Angelus Silesus (1624-1677): «Si tu aimes quelque chose, tu n’aimes rien./ Dieu n’est ni ceci ni cela. Laisse le quelque chose»
Comment ne pas penser au divan du psychanalyste qui soustrait mutuellement analyste et analysant du regard de l’autre et de l’Autre, regard qui pollue la libre association des pensées qui passent par la tête.
Certes au départ Freud hérite du divan de par l’utilisation de l’hypnose. Mais il en vient à récuser l’hypnose justement parce que sous la fascination hypnotique de l’autre (l’hypnotiseur) le patient reste soumis à cet autre dont il s’agit de se libérer: la névrose étant, peu ou prou, ce comportement qui s’inscrit dans ce qu’on croit être le désir de l’autre: cette mise en conformité étant censée le séduire. Le libertinage est d’abord ce courant de pensée qui vise à ne plus être l’esclave de la bien pensance et du politiquement correct, c’est à dire de l’aliénation à des images, à des lieux communs.
« L’oeil était dans la tombe et regardait Caïn » (Victor Hugo): belle métaphore poétique du surmoi freudien. Le « surmoi » cette instance mienne qui est la présence des autres en moi, comme un cheval de Troie à l’insu de mon gré.
La vue pervertit en réduisant (réduction métonymique des linguistes) la complexité d’une chose à sa seule représentation visuelle: le drame de Narcisse et de Marylyn: n’être qu’une icône alors qu’on est bien plus que ça…
La vue est un « divertissement » au sens pascalien du terme. L’image qui m’affecte me phagocyte au détriment de la pensée et de la raison.
Voilà donc les deux termes du débat philosophique qu’on retrouve peu ou prou chez tous les philosophes: affect et représentation.
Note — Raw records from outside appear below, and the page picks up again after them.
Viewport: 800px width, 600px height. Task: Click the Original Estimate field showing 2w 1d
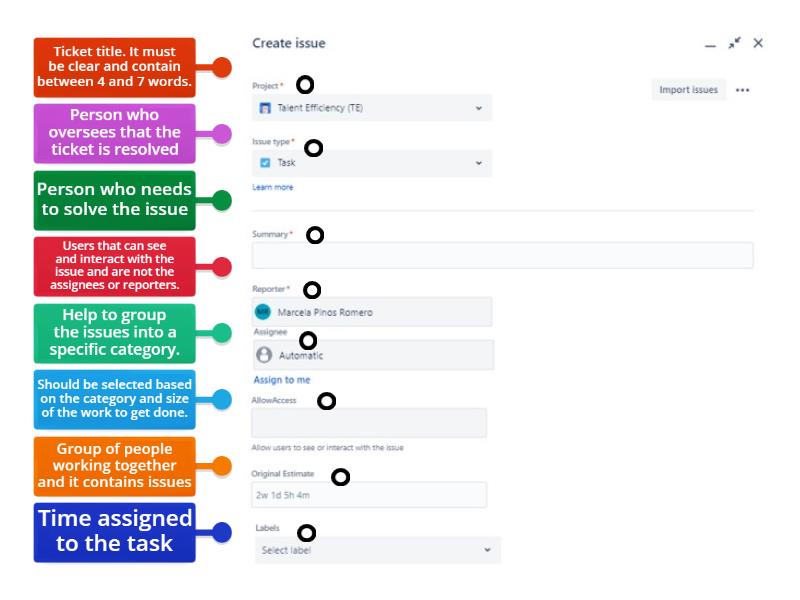(370, 493)
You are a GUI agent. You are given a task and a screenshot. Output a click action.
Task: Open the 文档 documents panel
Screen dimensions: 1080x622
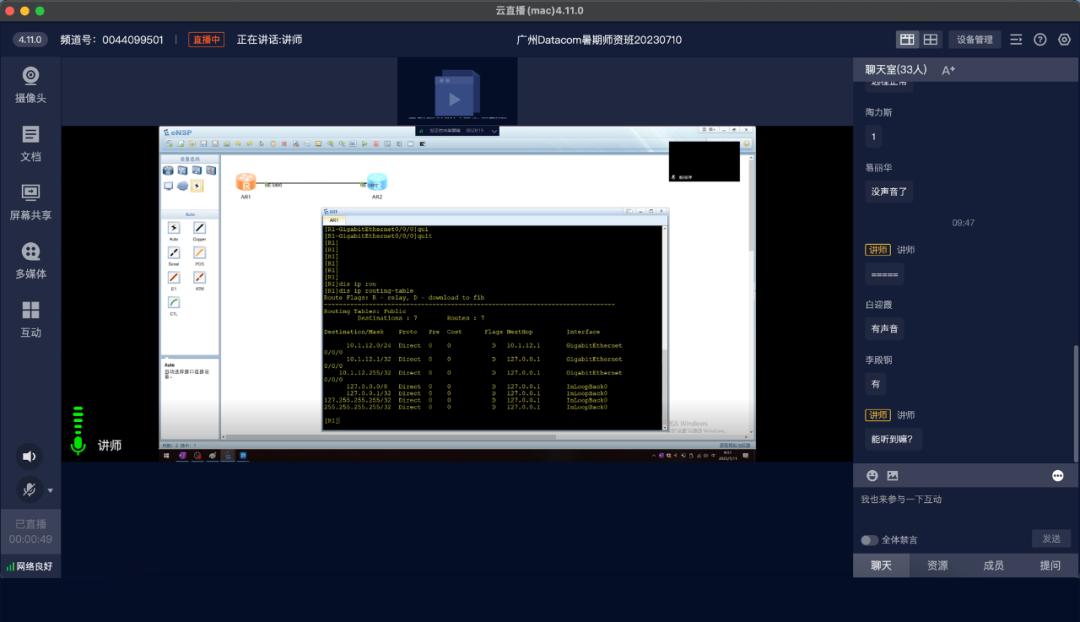[x=30, y=142]
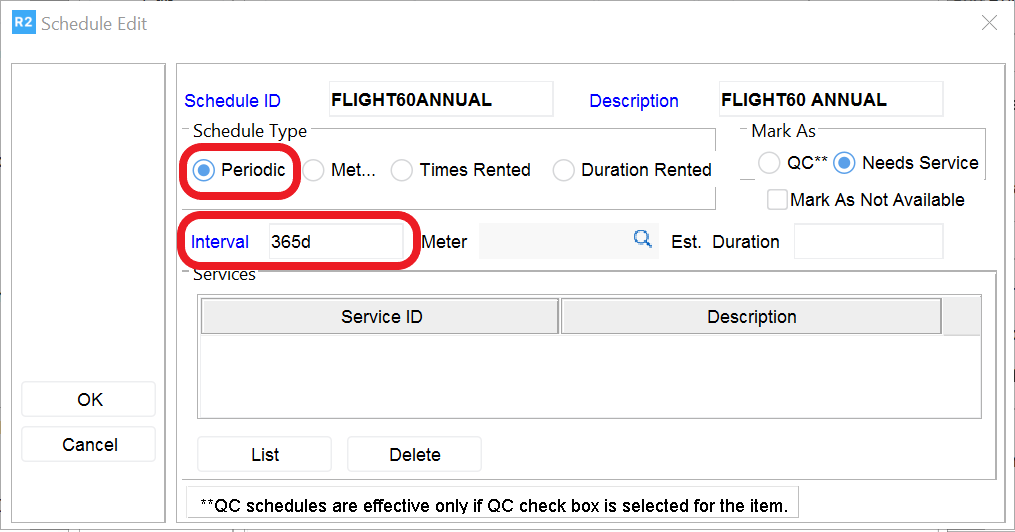
Task: Click the R2 application icon in title bar
Action: click(x=22, y=22)
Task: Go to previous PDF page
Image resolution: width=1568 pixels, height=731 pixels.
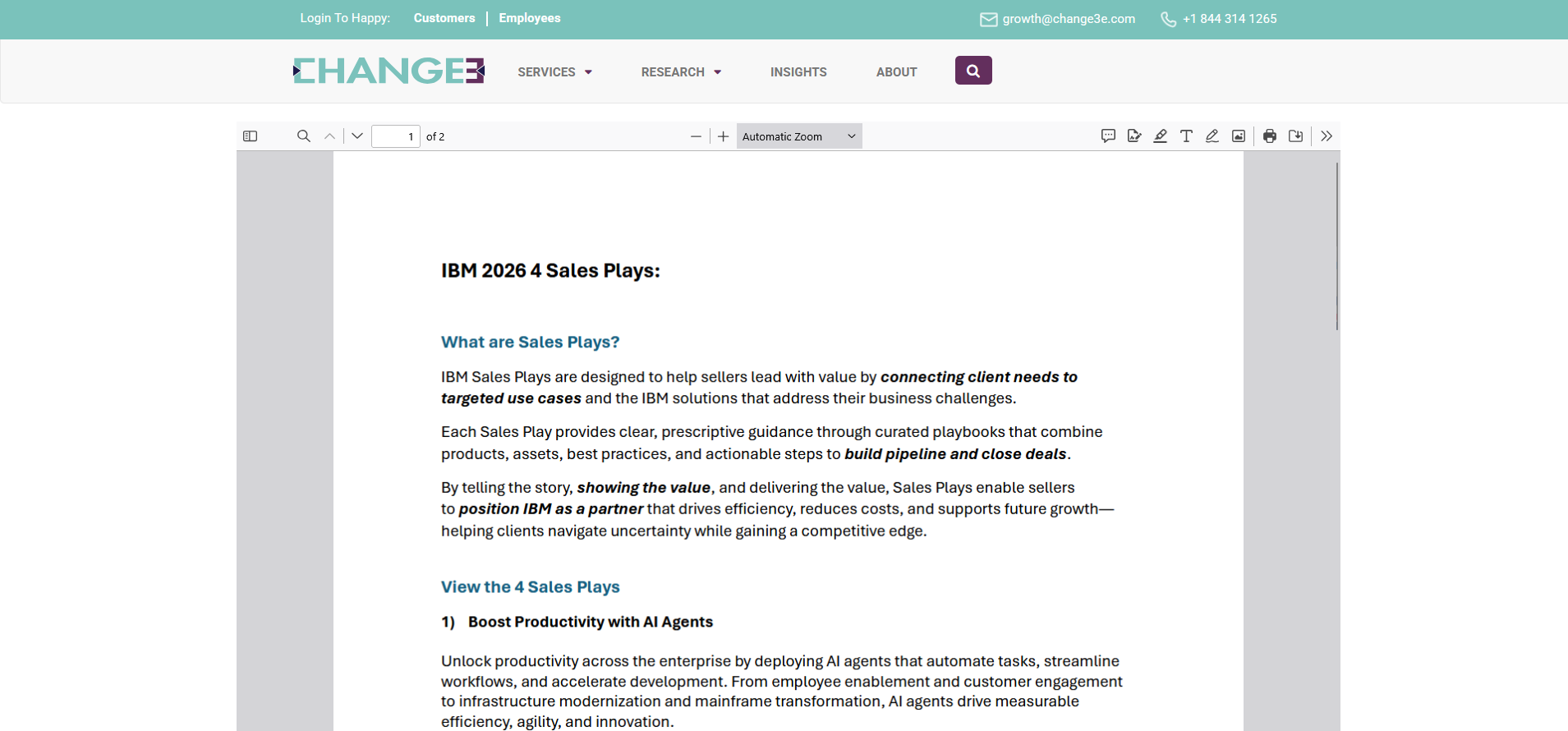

Freud en fait l’opposition entre les processus primaires et secondaires de l’inconscient: le processus primaire fait que nous associons les choses par « identité de perception » (ressemblance visuelle ou sonore (les rimes de la poésie, la prosodie de la voie, « signifiant » saussurien comme image acoustique des mots)), le processus secondaire fait que nous associons les choses par « identité de pensée » (concept, signifié).
En ces temps de Covid19 nous assistons par exemple à « la tyrannie des affects (des images) d’indignation »: nous imitons servilement cet affect d’indignation car nous avons étés éduqués avec cet affect que s’indigner nous rend actif pour la résolution du problème que notre indignation dénonce… mais « souffler n’est pas jouer » ! Et c’est ainsi que tous les gouvernements, quelque soit leur bord politique, servent de bouc émissaire pour des problématiques structurelles dont ils ne sont que des… images, que des représentants. Donner à VOIR notre indignation (forme d’hystérie collective) nous permet de nous disculper de notre propre responsabilité de n’avoir rien fait (pour les masques, par exemple !).
La pathologie de l’image est à la naissance même de la psychanalyse avec les études sur l’hystérie: l’hystérique manifeste, donne à voir ce qu’il ne peut dire: ses symptômes sont autant de hiéroglyphes à déchiffrer et réclame de notre part d’être des Champolions !
Tous les tests d’intelligence mesure notre capacité à nous extraire des images: si je donne trois nombres 4, 9 et 16 comme image d’une fonction commune, mon travail de pensée (processus secondaire) me permettra de m’abstraire de ces trois images (processus primaire) et dire que ces nombres sont les trois images de la fonction x au carré. Ce que fait exactement l’analyse des images d’un rêve…
Cela m’évite de faire la bêtise des affects de l’image dénoncée avec humour par Musil (1880-1942):
« … le zoologiste qui classerait
parmi les quadrupèdes
les chiens,
les tables,
les chaises
et les équations du 4° degré »
Nos affects sont nos portes d’entrée du monde en nous, sont nos images du monde. Il faut juste nous en méfier car l’habit ne fait pas le moine: « les phrases naissent toutes habillées »Oscar Wilde: à méditer ! Sous les pavés (des images) la plage (de la raison).